• Given passage:
_____
Next, the description of themes for problem number 2 are T2_1 (mistakes in mathematical modelling), T2_2 (inability to follow procedures in operating fractions), T2_3 (obstacles related to prerequisite material), T2_4 (inability to create mathematical models), and T2_5 (uncertainty).

For T2_1 and T2_4, students indicated that they needed help understanding the questions as they were not accustomed to solving word problems in mathematics. Based on the interview analysis, students facing T2_1 and T2_4 themes were found to struggle with mathematical modeling due to limited experience with word problems. Additionally, students encountering T2_2 and T2_3 themes needed to recall prerequisite procedures and materials for operating fractions, which was confirmed during the interviews. Regarding the T2_5 theme, students expressed uncertainty, leading them to provide two alternative answers. These interviews highlighted several learning barriers faced by the students, such as limited exposure to word problems, difficulty understanding prerequisite concepts for operating fractions, and uncertainties in their answers (related to problem 2).
_____
• Source excerpt:
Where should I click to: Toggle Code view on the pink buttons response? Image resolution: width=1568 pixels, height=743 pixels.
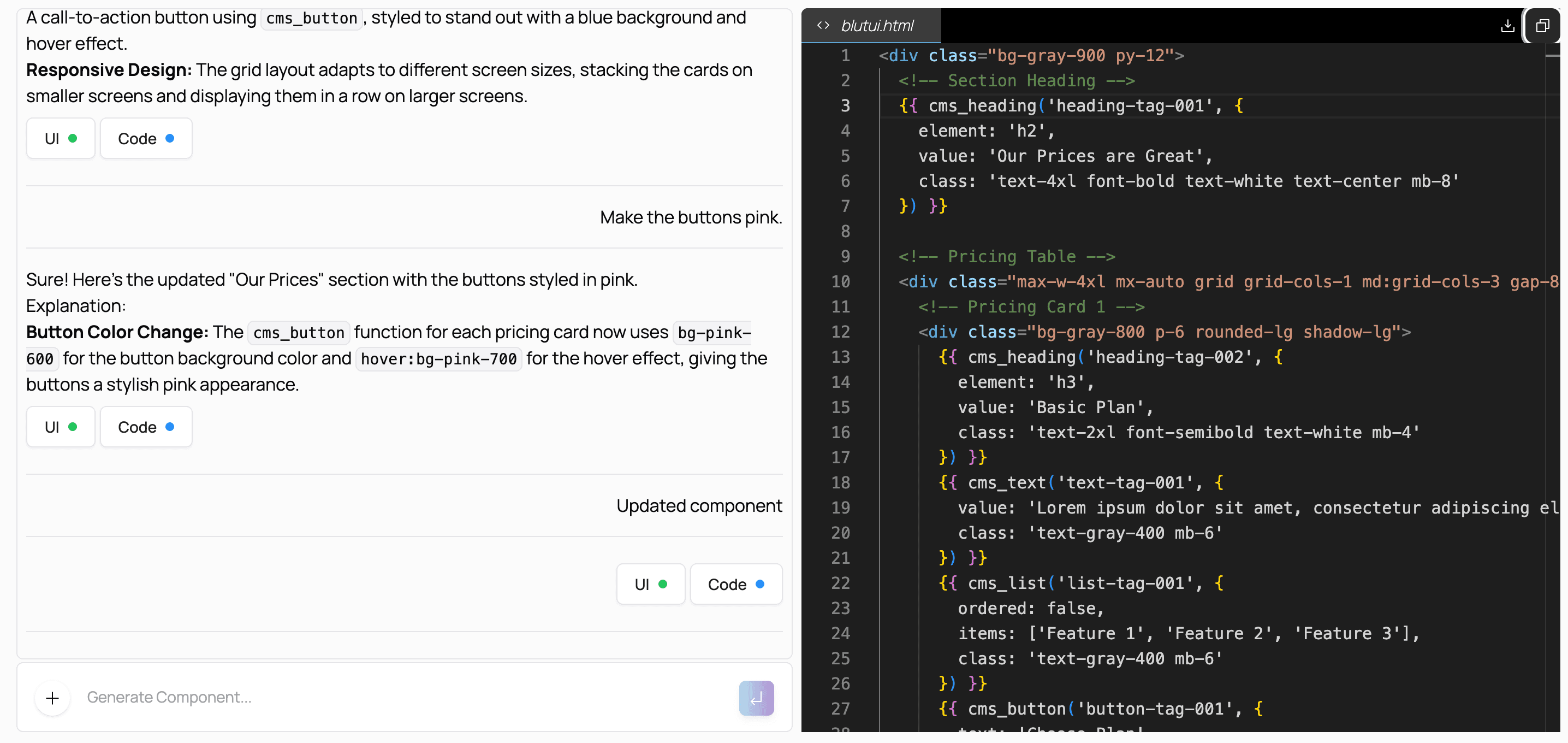tap(145, 426)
_____
• Tasks to complete:
- 1) According to the passage on student learning barriers, what did students facing the T2_5 theme do as a result of their uncertainty?
- 2) Extend the passage on student learning barriers, starting after its last sentence.
The data have no connection to the passage on student learning barriers.

• In response:
- 1) They provided two alternative answers.

- 2)
DISCUSSION

Based on the findings of previous research, it is evident that students are facing learning obstacles due to carelessness when working on problem number 1. When considering theories related to types of learning barriers (Brousseau, 2002; Suryadi, 2019b, 2019a), it can be concluded that the learning barriers experienced by students for problem number 1 are psychological ontogenic obstacles. This conclusion is drawn from the fact that students tend to be more cautious when approaching problem number 1, leading to correct processes and results. Students can perform well on the task when they approach it calmly. These results align with theories indicating that psychological or emotional calmness is essential for success in a lesson, including being cautious while studying and working on problems (Baylor et al., 1999; Cohen & Sherman, 2014; Critcher & Dunning, 2015; Gulevska & Atanasoska, 2015; Ioannidou & Konstantikaki, 2008; Purnamayanthi et al., 2022; Reskina & Kartini, 2022; Yulika et al., 2019). The findings of this study further support previous research (Fauzi & Suryadi, 2020; Isnawan, 2022; S. K. Rohmah, 2019; Ulfa et al., 2021), which suggests that students tend to encounter learning barriers with psychological ontogenic obstacles.

Regarding problem number 2, when considering theories related to types of learning barriers, the results indicate that students in this study are experiencing various types of learning barriers:

Students are experiencing epistemological obstacles as learning barriers because they have limited methods of learning fractions at school. They are not accustomed to dealing with word problems when learning fractions or mathematics.

Students are facing conceptual ontogenic obstacles as learning difficulties. This is because they require a deeper understanding of the concepts or prerequisite material needed for learning fraction multiplication.

Students are encountering ontogenic obstacles of a psychological nature as learning barriers because they tend to have doubts when making decisions about the procedures or answers they choose and use while solving problems or learning.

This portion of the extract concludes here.